His head is pounding and everything seems too bright. Tony keeps his eyes half-closed as he makes his way to the bathroom – he could walk there in his sleep in any case.

When he’s done, he wanders naked into the bedroom, still in a haze, opens the closet, and searches around blearily for some clean clothes – only to come up empty. He glances at the overflowing laundry hamper in the corner of the room and sighs. They’ve spent three weeks on this case, running from one dead body to another, culminating in a desperate race against time to stop a bomb taking out half of Quantico. They’ve been coming home late, throwing off their clothes, crawling into bed, and then crawling out again a few hours later. Some nights they didn’t make it home at all. They haven’t had time to do any laundry; they’ve barely had time to eat. He has no clean clothes left.

All he can find is a pair of Gibbs’s old, faded blue jeans. He pulls them on, noticing with satisfaction that he can actually do them up – which is more down to the lack of eating these past three weeks than any conscious attempt to lose weight on his part. Still, it’ll be something to tease Gibbs about later. He fills out the jeans snugly, and he manages a slight grin at the idea that it’ll give Gibbs a good view if nothing else. He has no clean socks, and he can’t be bothered to find his slippers, so he walks down the stairs in his bare feet, still half-asleep. He wonders whether he’ll ever feel human again.

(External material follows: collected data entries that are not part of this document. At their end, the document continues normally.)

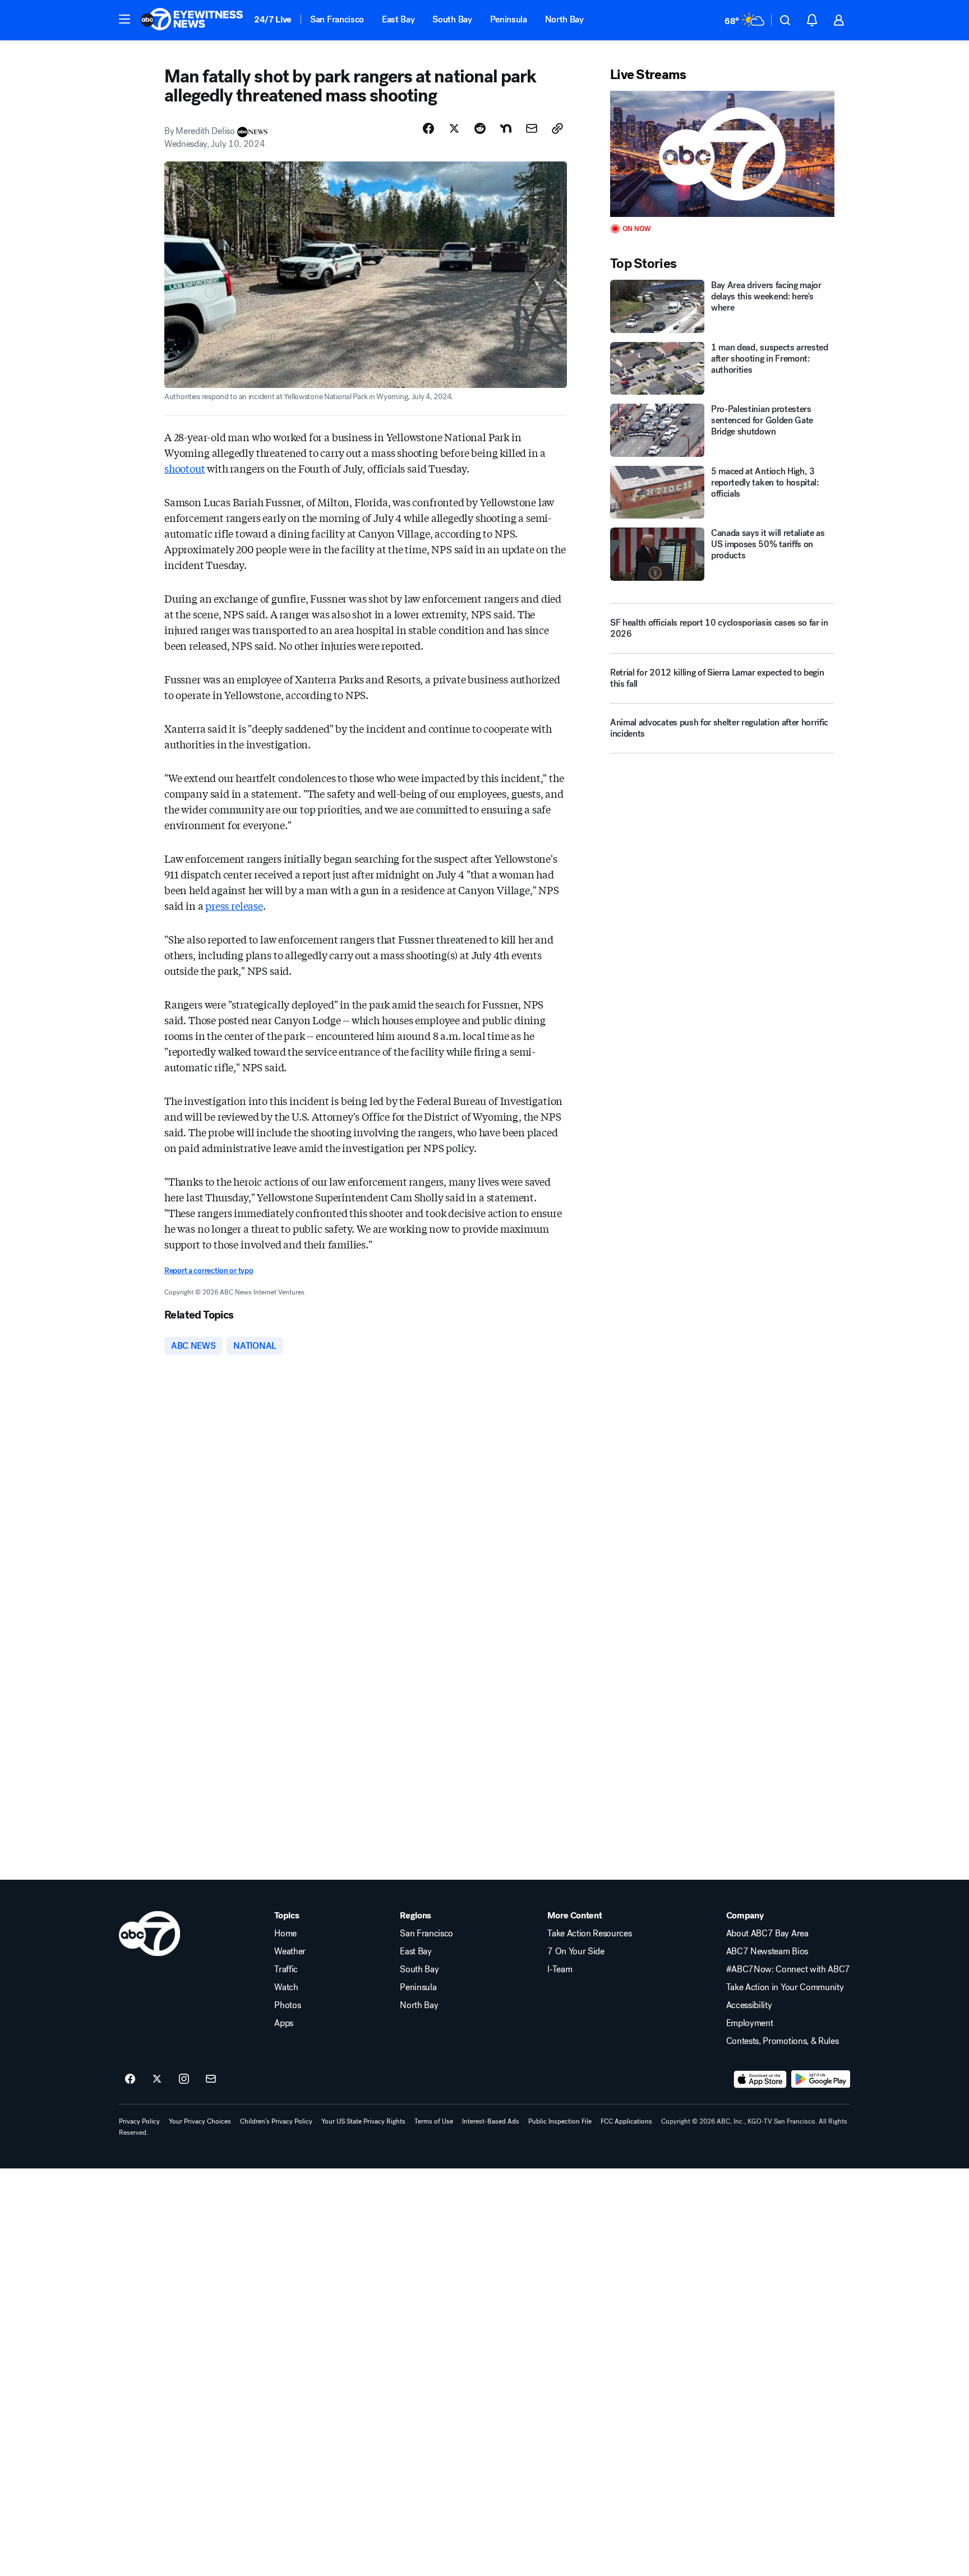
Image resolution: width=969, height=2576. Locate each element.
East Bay (398, 19)
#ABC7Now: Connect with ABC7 (788, 1969)
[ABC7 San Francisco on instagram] (184, 2079)
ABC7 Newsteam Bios (767, 1951)
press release (234, 905)
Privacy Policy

Gibbs is in the kitchen. Tony pauses momentarily in the doorway. Gibbs is dressed exactly the same as him – pair of old jeans, no shirt, barefoot. Tony’s heart skips a beat, the way it always does whenever he sees Gibbs. He wonders if that will ever change but it’s been happening for ten years now, so he suspects not.

Gibbs glances at him and then pours a coffee from the waiting brew and hands it to him without saying a word.

“Laundry,” Tony mutters to Gibbs by way of explanation for their attire, gesturing at his jeans with his hand.

“Uh-huh,” Gibbs replies, seeming to understand.

Tony sips gratefully, needing the caffeine hit. When did he last have a cup of coffee? He can’t even remember. He just remembers running, and driving, and making calls, and fighting, and nothing else for days and days and days.

Tony opens the fridge and pours a glass of orange juice for himself and one for Gibbs. Then he gets the crockery and cutlery out of the cupboard and sets them on the table. This is their Sunday brunch routine whenever they get a chance to have Sunday brunch together. Gibbs cooks the bacon, eggs, sausages, and tomatoes, and Tony pours the orange juice, sets the table, and makes the toast. Their dinner ritual is pretty similar; Gibbs does the steak, and Tony does the beer. Tony has a vague suspicion that Gibbs doesn’t trust him with anything involving naked flame, but he’s never put it to the test.

“Naked,” he murmurs as that thought enters his head.

“Yeah,” Gibbs says, and Tony wonders if he really can read his mind.

Tony gets the bread out and sticks it in the toaster. He reaches over to the iPod, scrolls down, finds what he’s looking for, and clicks ‘play’.